(EXERCISE GOAL): Determine how many lines in the material below contain the word "bullet", and give that number without comment.

++++ DATA EXTRACT ++++

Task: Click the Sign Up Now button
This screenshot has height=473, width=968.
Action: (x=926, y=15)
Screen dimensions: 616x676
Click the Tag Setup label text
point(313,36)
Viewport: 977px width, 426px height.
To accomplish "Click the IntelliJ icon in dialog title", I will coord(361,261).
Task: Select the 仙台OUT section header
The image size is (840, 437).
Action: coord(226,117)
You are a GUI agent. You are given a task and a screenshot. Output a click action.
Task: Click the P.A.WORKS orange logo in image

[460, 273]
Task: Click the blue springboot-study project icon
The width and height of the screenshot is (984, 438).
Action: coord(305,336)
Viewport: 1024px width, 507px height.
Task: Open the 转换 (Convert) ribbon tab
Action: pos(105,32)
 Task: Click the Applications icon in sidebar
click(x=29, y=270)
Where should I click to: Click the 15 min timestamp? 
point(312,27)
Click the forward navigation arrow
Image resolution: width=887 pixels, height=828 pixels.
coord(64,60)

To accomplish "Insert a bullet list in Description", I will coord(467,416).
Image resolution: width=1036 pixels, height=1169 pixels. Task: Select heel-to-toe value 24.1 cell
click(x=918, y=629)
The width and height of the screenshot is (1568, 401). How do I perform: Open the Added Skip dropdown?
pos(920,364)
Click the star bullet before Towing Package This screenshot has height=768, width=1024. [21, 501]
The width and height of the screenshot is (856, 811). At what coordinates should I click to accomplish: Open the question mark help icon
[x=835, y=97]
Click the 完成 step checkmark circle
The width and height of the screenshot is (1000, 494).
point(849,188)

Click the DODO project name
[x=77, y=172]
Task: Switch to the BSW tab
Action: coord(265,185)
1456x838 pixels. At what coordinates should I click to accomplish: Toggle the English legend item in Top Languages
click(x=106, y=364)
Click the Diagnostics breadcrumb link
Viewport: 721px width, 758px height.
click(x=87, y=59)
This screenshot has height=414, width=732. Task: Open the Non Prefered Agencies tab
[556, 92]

++++

(ANSWER SPACE): 2